WHAT IS NEEDED: Your task is to restate the listing word for word without the pictures.
::: INPUT RECORDS
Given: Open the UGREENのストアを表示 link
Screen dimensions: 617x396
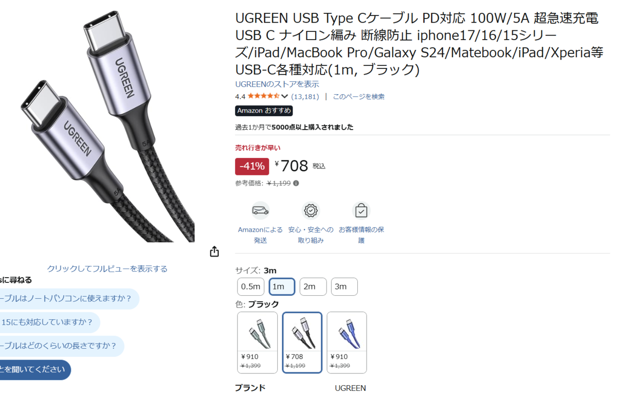Looking at the screenshot, I should point(277,84).
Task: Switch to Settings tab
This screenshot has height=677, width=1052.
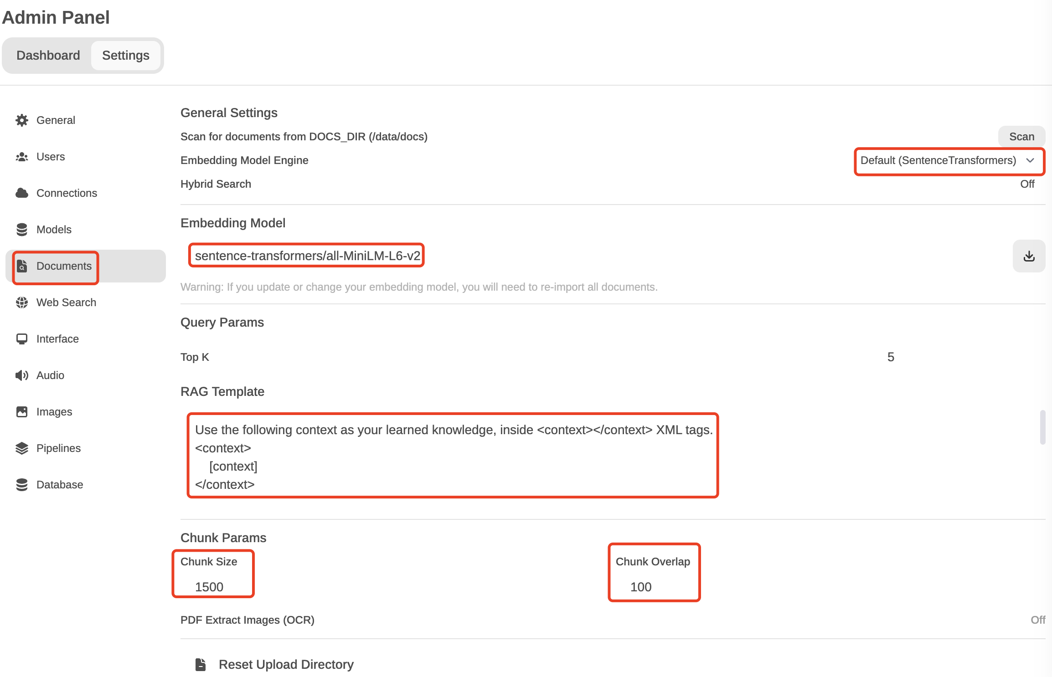Action: click(126, 55)
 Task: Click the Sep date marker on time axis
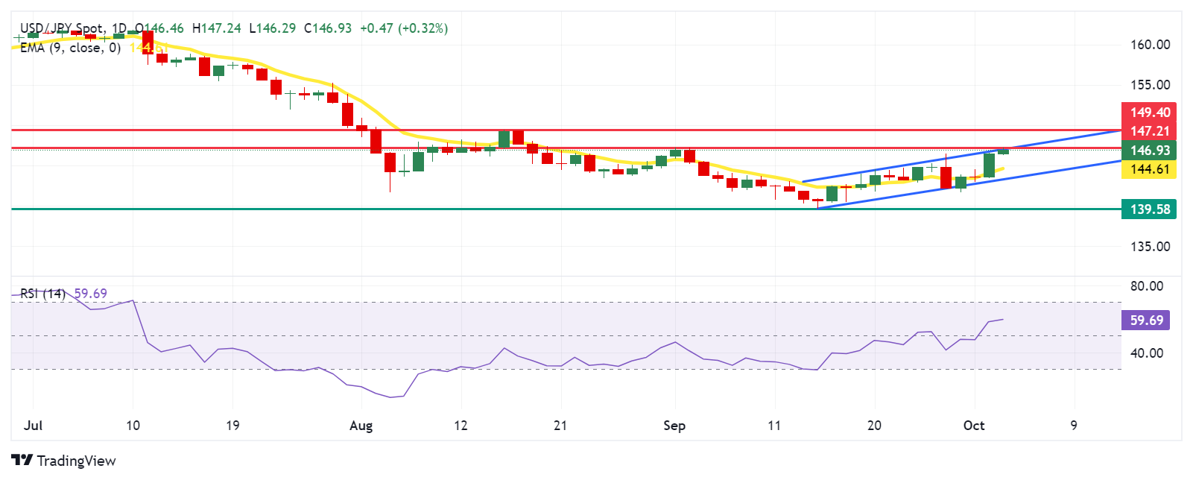pos(674,426)
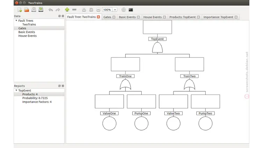The image size is (263, 148).
Task: Click the Undo arrow in the toolbar
Action: coord(51,10)
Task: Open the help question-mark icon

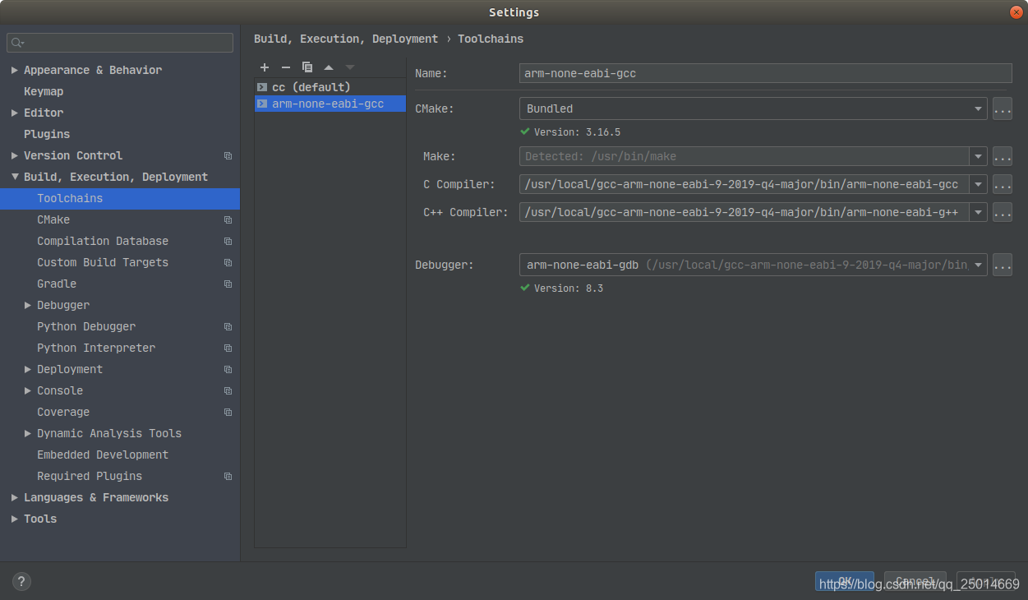Action: (21, 581)
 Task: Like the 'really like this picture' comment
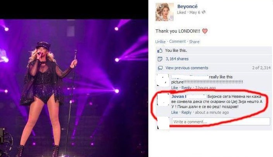(175, 88)
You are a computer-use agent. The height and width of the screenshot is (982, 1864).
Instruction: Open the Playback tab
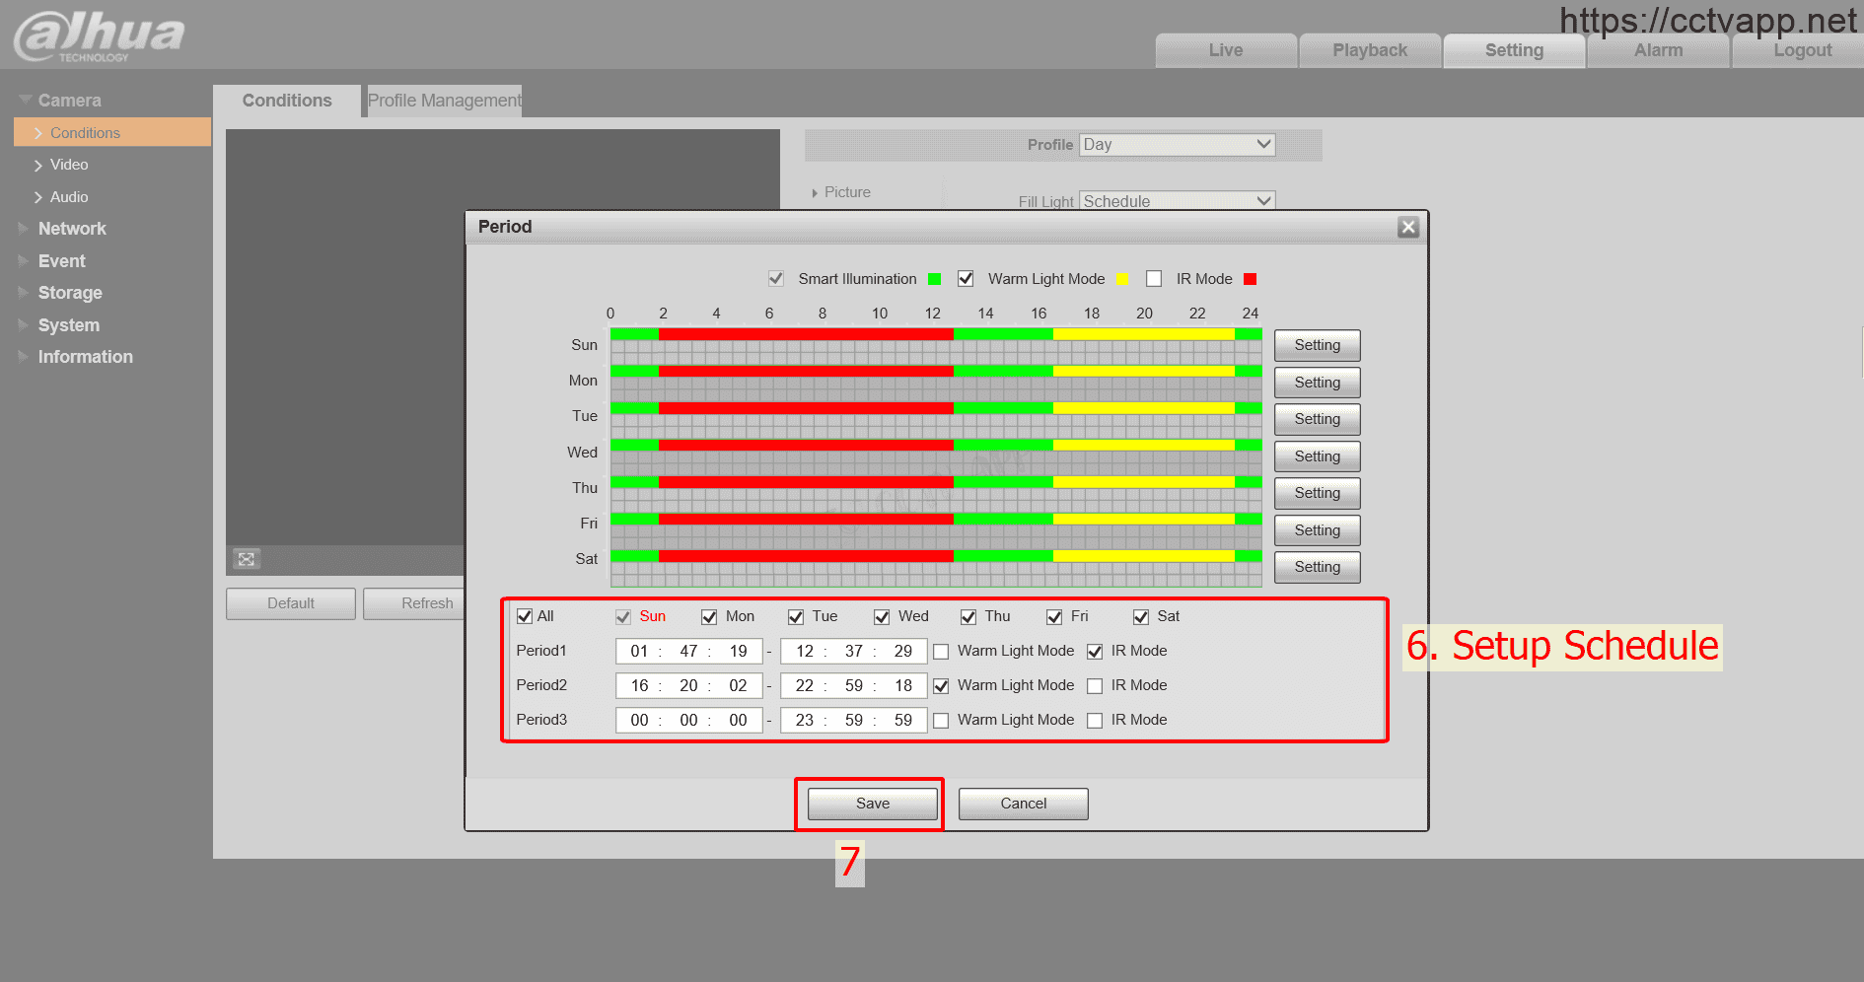pos(1369,50)
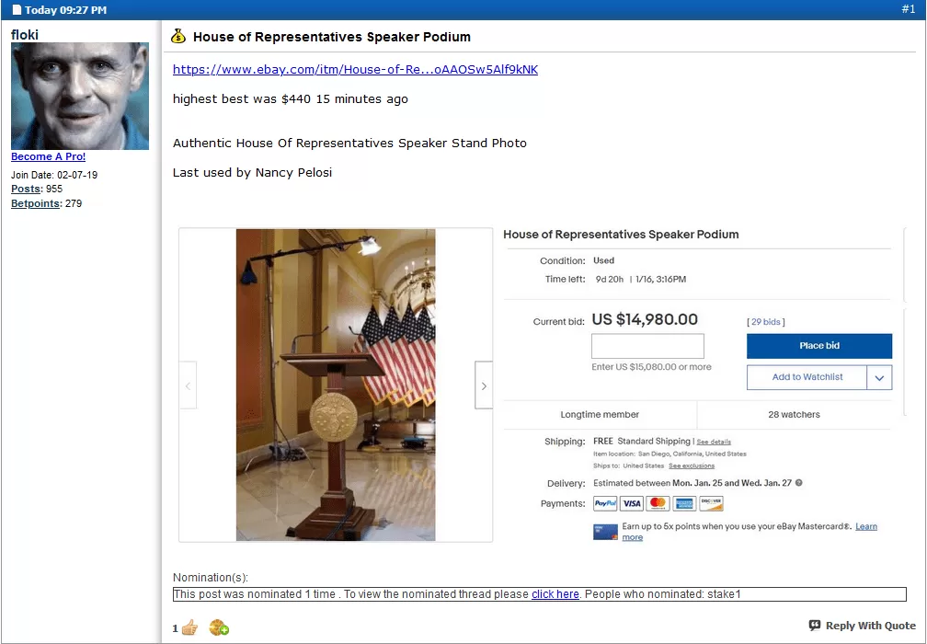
::::::
SOLUTION FOR THIS TASK:
Given: Open the UGREENのストアを表示 link
Screen dimensions: 617x396
Looking at the screenshot, I should point(277,84).
Task: Switch to Settings tab
This screenshot has height=677, width=1052.
Action: click(126, 55)
 Task: Click the Sep date marker on time axis
pos(674,426)
The image size is (263, 148).
Task: Click the Undo arrow in the toolbar
Action: coord(51,10)
Task: Open the help question-mark icon

Action: (21, 581)
 Task: Like the 'really like this picture' comment
(175, 88)
You are a computer-use agent. The height and width of the screenshot is (982, 1864).
Instruction: Open the Playback tab
pos(1369,50)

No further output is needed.